Le cas de Boualem Sansal

O.B.— Est-ce que la détérioration de l'état de santé du roi renforce le pouvoir de l'entourage sécuritaire ?

M.M.— Oui tout à fait. Ledit entourage contrôle quasi totalement le circuit de répartition du pouvoir. Il monopolise aussi le contrôle de l'information stratégique.

O.B.— Comment expliquer le fait que Boualem Sansal, cet écrivain franco-algérien connu pour sa grande proximité envers l'extrême droite en France, soit soutenu par toute l'élite politique et médiatique française et pas vous ?

M.M.— La réponse est simple : je suis de gauche, Sansal est à l'extrême droite. Il y a eu durant les dernières années un glissement massif de la société française vers la droite extrême. Et cela explique la différence de traitement des cas Sansal et Monjib. Toutefois, il ne faut jamais mettre un écrivain en prison pour ses écrits ou ses déclarations. Je demande donc la libération de Sansal.

O.B.— Votre cas n'est pas unique. Il reste d'autres détenus politiques au Maroc. Comment expliquer la persistance de ce phénomène ?

Au Maroc on dit « Drablekbirykhafsghir » (tape le grand, les petits auront peur). Voilà pourquoi il y a toujours d'autres personnes emblématiques en prison comme le grand avocat et ancien ministre des droits humains Mohamed Ziane. On peut citer aussi des leaders connus du Hirak du Rif, Nasser Zefzafi, Nabil Ahamjik et Mohamed Jelloul et trois autres détenus depuis huit ans. Les hirakis les moins connus, des centaines, ont été libérés après quelques jours ou quelques mois de détention. C'est finalement assez banal comme stratagème de contrôle : montrer les muscles pour ne pas (trop) les utiliser.


1NDLR. Le consortium ayant remporté le projet inclut la société Afriquia Gaz, propriété d'Aziz Akhannouch. Le contrat est estimé à environ 6,5 milliards de dirhams (623 millions d'euros).

2NDLR. Une unité de liquéfaction de gaz est construite à Tendrara, dans l'est du Maroc, par la société britannique Sound Energy. Le gaz liquéfié sera ensuite commercialisé par Afriquia Gaz, filiale du groupe marocain Akwa détenu par les familles Akhannouch et Wakrim. Depuis 1995, Aziz Akhannouch et Ali Wakrim sont à la tête de ce holding familial.

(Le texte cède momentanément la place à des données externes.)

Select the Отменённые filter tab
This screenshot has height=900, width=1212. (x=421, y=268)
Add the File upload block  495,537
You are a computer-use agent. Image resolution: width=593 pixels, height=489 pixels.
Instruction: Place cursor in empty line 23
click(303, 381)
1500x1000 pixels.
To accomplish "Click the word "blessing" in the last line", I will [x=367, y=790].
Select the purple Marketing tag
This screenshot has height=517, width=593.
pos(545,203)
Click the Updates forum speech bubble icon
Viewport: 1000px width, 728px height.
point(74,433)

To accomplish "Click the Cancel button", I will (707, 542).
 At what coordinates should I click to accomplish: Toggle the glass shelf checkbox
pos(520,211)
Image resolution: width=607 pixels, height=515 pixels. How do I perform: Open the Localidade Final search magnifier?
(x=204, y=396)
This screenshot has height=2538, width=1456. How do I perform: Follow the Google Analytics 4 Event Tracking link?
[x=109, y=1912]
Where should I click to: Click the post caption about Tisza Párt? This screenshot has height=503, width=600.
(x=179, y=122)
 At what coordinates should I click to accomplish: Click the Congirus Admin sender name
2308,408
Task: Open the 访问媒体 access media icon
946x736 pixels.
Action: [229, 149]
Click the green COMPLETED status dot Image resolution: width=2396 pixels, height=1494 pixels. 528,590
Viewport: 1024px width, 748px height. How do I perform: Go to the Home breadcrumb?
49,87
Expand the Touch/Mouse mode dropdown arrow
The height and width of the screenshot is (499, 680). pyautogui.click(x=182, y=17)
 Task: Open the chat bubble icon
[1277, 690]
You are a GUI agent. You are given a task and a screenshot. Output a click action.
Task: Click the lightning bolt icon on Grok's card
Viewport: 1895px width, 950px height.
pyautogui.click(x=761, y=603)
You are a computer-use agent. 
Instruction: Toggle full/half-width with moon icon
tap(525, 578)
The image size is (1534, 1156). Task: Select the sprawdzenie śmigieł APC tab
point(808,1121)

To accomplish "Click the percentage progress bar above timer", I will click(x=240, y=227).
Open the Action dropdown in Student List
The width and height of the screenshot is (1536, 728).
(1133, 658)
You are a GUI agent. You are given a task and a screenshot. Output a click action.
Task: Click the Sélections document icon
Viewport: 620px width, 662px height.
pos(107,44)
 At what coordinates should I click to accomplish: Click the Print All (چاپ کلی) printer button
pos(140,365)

3NDLR. Cette enquête a été publiée en mai 2023 par les journalistes Khalid Elberhli et Youssef El Hireche dans le journal marocain arabophone Assahifa.

4NDLR. Youssef El Hireche a été arrêté en mars 2024. Il était accusé d'«  atteinte à un agent public  », d'«  outrage à un corps constitué  » et de «  diffusion d'informations privées sans consentement  » suite à des publications sur les réseaux sociaux. Il a été libéré par grâce royale le 29 juillet 2024.